Radicalisation : le secteur jeunesse, acteur de prévention ?

Alter Échos n° 421 18 avril 2016 Cédric Vallet

Au lendemain des attentats bruxellois, la ministre Isabelle Simonis a présenté onze mesures de lutte contre la radicalisation des jeunes. Ces mesures préventives s’appuient essentiellement sur le secteur jeunesse.

Par un étrange hasard, la ministre de la Jeunesse, Isabelle Simonis, a présenté son plan de lutte contre le radicalisme au lendemain des attentats de Bruxelles, le 23 mars. «À côté du volet répressif, l’autre enjeu de taille de la lutte contre les radicalismes se situe en amont, dans la prévention et le projet de société porté et proposé aux citoyens et aux jeunes», a-t-on pu lire dans son communiqué de presse.

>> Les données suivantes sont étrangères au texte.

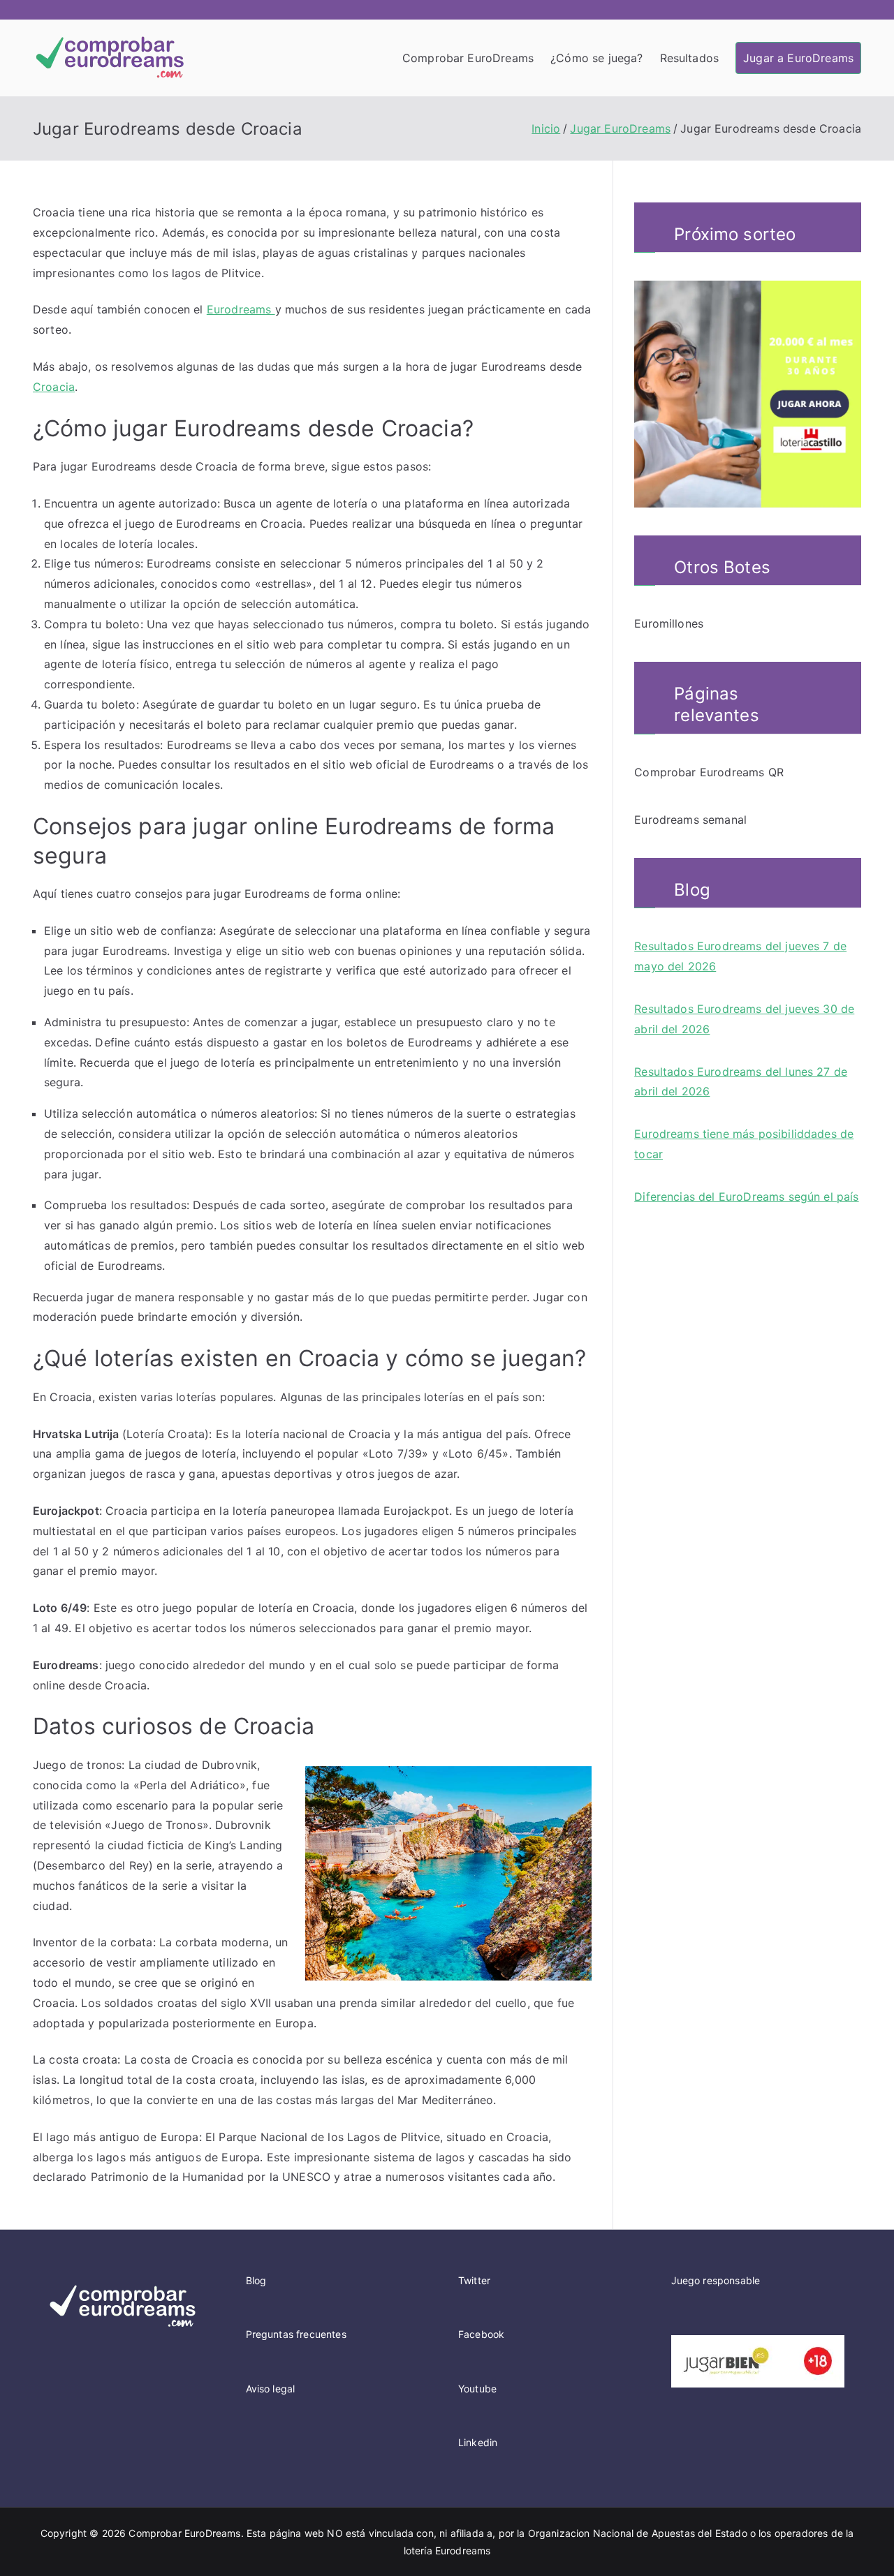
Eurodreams (241, 309)
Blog (256, 2280)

Les onze mesures préventives qu’elle a fait adopter par le gouvernement, dans le cadre d’un plan plus vaste de prévention du radicalisme que la Fédération Wallonie-Bruxelles a lancé en 2015, s’adressent donc aux jeunes. Elles partent du constat que «269 Belges» étaient comptabilisés en Syrie en 2015 par l’organisme de coordination et d’analyse de la menace (l’Ocam). Et, plus largement, ce plan fait écho aux préoccupations d’un secteur jeunesse qui fait l’aveu, selon l’équipe de la ministre, «d’une faiblesse des relations de confiance entre jeunes et professionnels».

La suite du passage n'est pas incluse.